Opioid users could benefit from meth-relapse prevention strategy, study finds
New research raises the possibility that a wider group of people battling substance use disorders may benefit from a Scripps Research-developed relapse-prevention compound than previously thought.
The research, published recently in the journal Learning and Memory, shows that the compound appears to be effective even if multiple drugs of abuse are involved, such as methamphetamine in combination with either opioids or nicotine. Polysubstance use is common among people addicted to methamphetamine, in part because the rate of smoking is high among meth users. In addition, the meth available today is so potent that many users turn to opioids to dampen the high.
The potential medication, a modified form of the compound blebbistatin, works by breaking down methamphetamine-linked memories that can trigger craving and relapse. The opportunity to boost treatment success by modulating emotional memory is a novel concept, and a promising one, says Courtney Miller, Ph.D., associate professor on the Florida campus of Scripps Research and senior author of the study.
For people in recovery from substance use disorder, memories can drive uncontrollable urges to return to drug use. Handling money, tasting certain foods or returning to places linked to their drug use can all trigger those intense cravings.
"A lot of current users aren't even aware of what their triggers are until they encounter them. These triggers can maintain their ability to drive craving for a person's entire life, meaning a lifetime relapse risk. That's what makes this new finding exciting," Miller says. "This would be the first compound to directly target the motivational power of craving triggers."
Importantly, the compound doesn't appear to act on other forms of memory or motivations, and this selectivity is key to its powerful potential.
How the drug works to target cravings
The modified blebbistatin, tested in animal models for this study, works by interfering with storage of memories in the amygdala, the brain's emotional memory center, Miller says. The medication inhibits a protein called nonmuscle myosin II. That protein organizes another, called actin, which is involved in neural plasticity, the extension of brain cells' finger-like projections that form new connections.
Normally, actin and nonmuscle myosin II stabilize within minutes of learning, lending stability to long-term memory storage. However, the actin and myosin supporting meth memories behaves differently. They remain active and, therefore, uniquely vulnerable to a drug designed to inhibit nonmuscle myosin II. In animal models, treatment with the compound eliminated the animals' learned preference for a place where they had ingested addictive drugs.
"What they are losing is that drive to go and drug seek when they see the familiar place," Miller adds.
Miller hopes this sort of treatment could offer long-term relief from drug cravings. Miller explains that while many U.S. insurance plans now cover 30 days of inpatient drug treatment, spontaneous addiction cravings last significantly longer, and at present, no medications exist to reduce the pull of lifelong drug-linked memories.
"The height of drug cravings peaks around 30 days and goes out to about 180 days after cessation of use," Miller says. "That's when they are out of rehab and back in their environment, surrounded by the things that trigger their cravings, so it's a really problematic situation."
A closer look at the role of stress in relapse
Memories aren't the only problem. Studies show that encountering intense stress during that sensitive recovery period can boost relapse risk. For a related study, published recently in the journal Addiction Biology, Miller, research associate Ashley Blouin, Ph.D., and colleagues, developed a novel animal model of social stress-potentiated meth seeking that may provide a more accurate way to test the effectiveness of the modified blebbistatin compound and other therapies in development.
"There is data in humans that social stress—combined with using a small amount of meth—can drive a much stronger craving for the drug," Miller says. "We found we can recapitulate that in an animal model."
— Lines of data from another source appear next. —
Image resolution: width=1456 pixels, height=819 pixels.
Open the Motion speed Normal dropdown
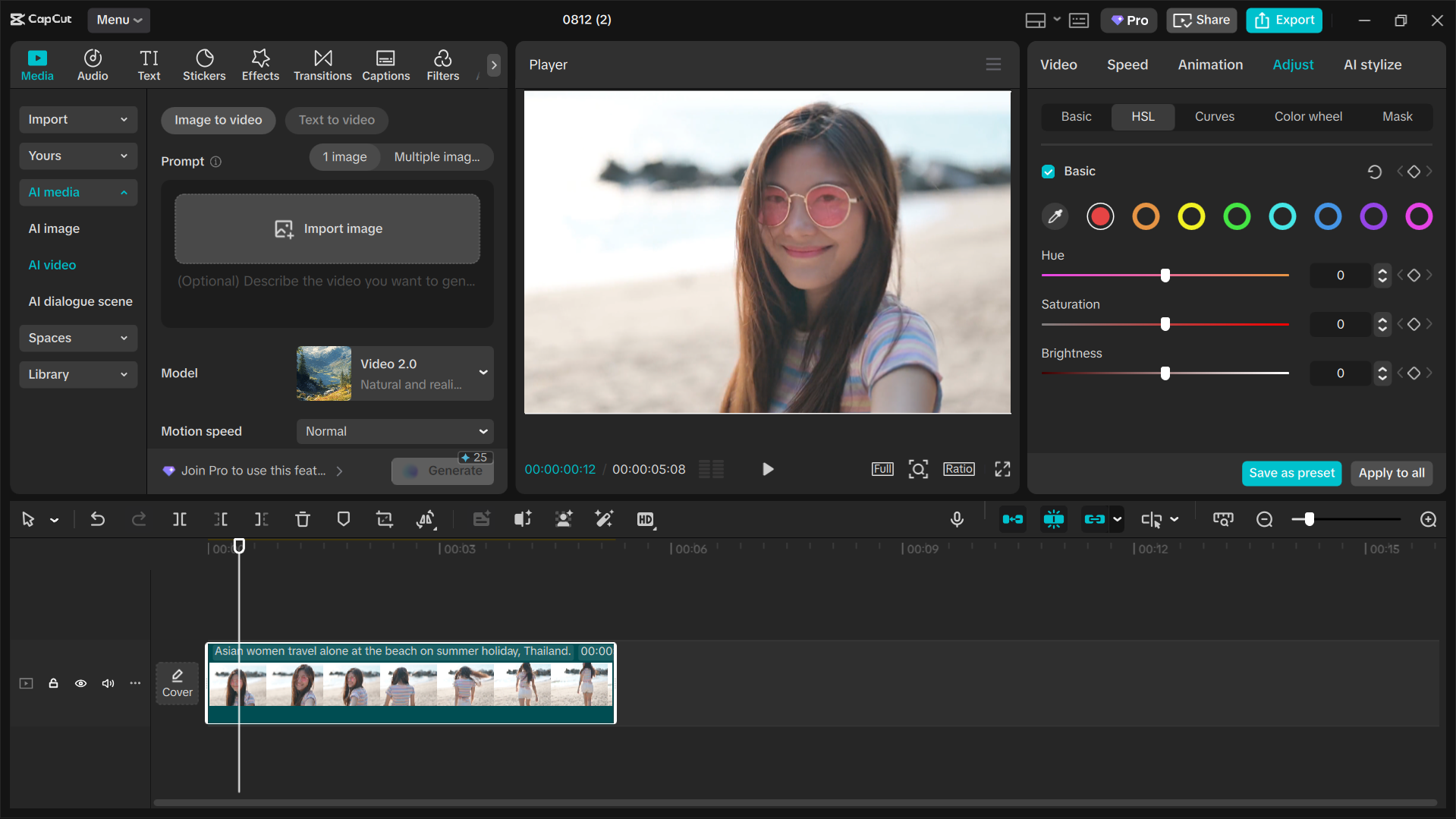pos(395,431)
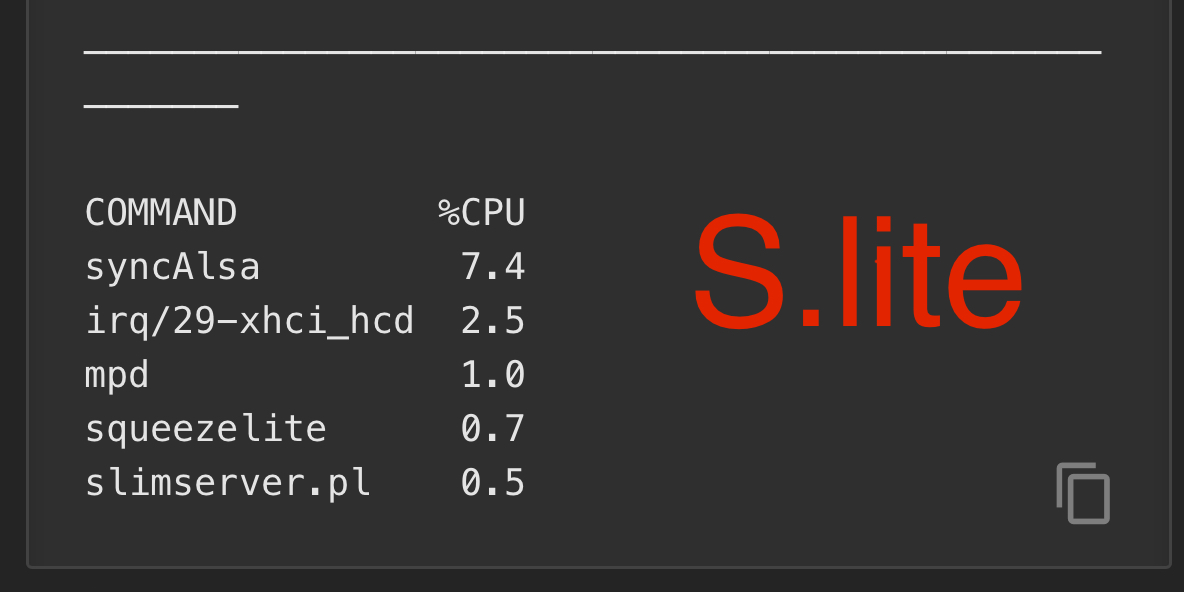1184x592 pixels.
Task: Click the slimserver.pl process name
Action: click(227, 483)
The new model measures relapse in animals that had been previously exposed to social defeat and meth. With the model, a rat is placed in the home cage of an aggressive resident rat. Some of these "intruders" handle the aggressive resident in an active way, defending themselves. Others take a more passive approach and rapidly acquiesce to the resident by laying down. The passive rats were consistently more likely to self-administer methamphetamine after the stressful encounter compared to rats that actively defended themselves, Miller says. Interestingly, passive coping strategies have been linked to a host of behavioral and mental disorders, including an increased likelihood of developing addiction, she adds.
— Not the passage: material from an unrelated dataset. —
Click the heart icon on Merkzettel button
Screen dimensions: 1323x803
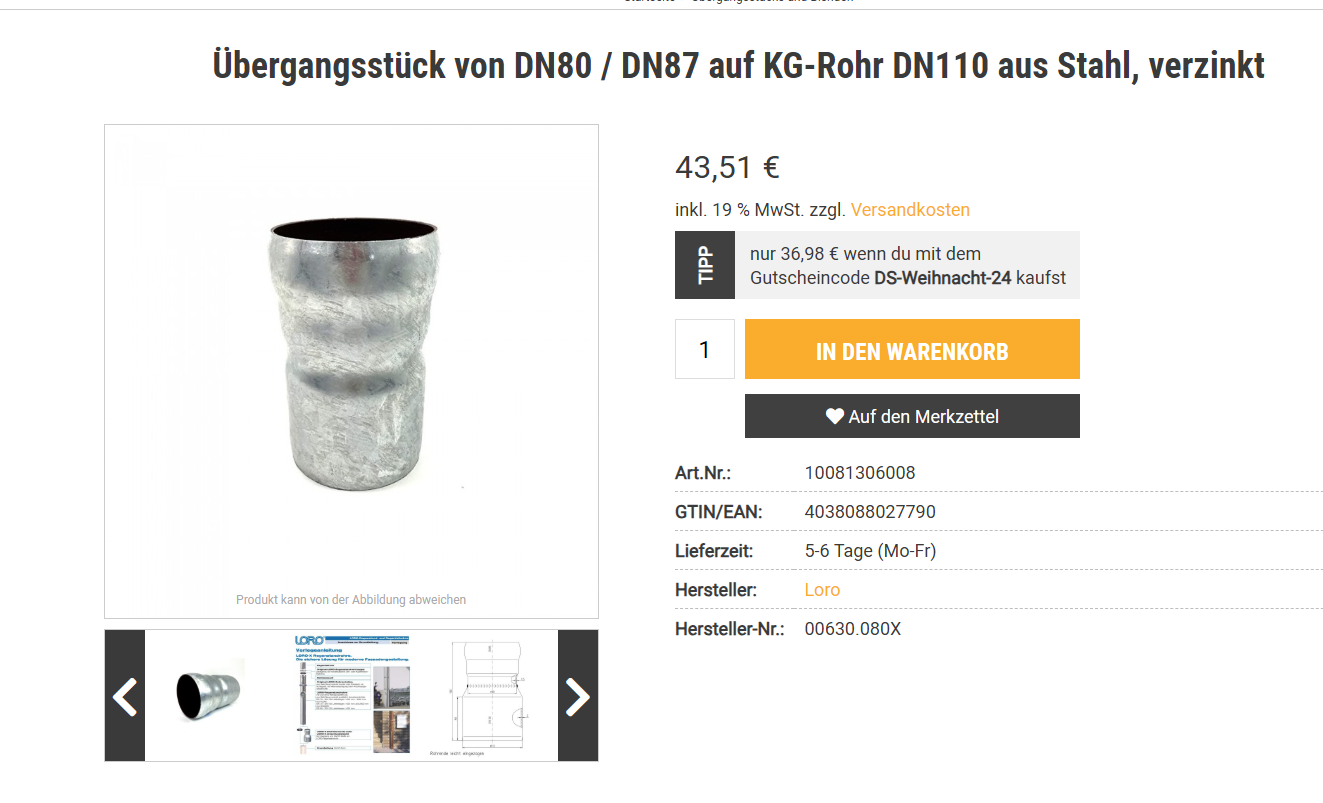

"Having a reliable model of social stress in the context of drug use will be important to developing medication strategies to improve treatment response," Miller says.
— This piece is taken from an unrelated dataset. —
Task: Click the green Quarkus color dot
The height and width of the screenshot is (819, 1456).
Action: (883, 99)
Depending on many factors, relapse rates following treatment for methamphetamine and heroin addiction can hover between 40 percent and 60 percent, or as high as 90 percent. Studies suggest that people who abuse both methamphetamine and heroin are almost three times more likely to overdose, underscoring the need for innovative solutions. With these two new studies, Miller hopes to bring treatment options closer to patients as quickly as possible. With funding from the Blueprint Neurotherapeutics Network, a translational research program of the National Institutes of Health, the Miller laboratory is working with Scripps Research colleagues, Pat Griffin, Ph.D., and Ted Kamenecka, Ph.D., to move the modified blebbistatin to the clinic.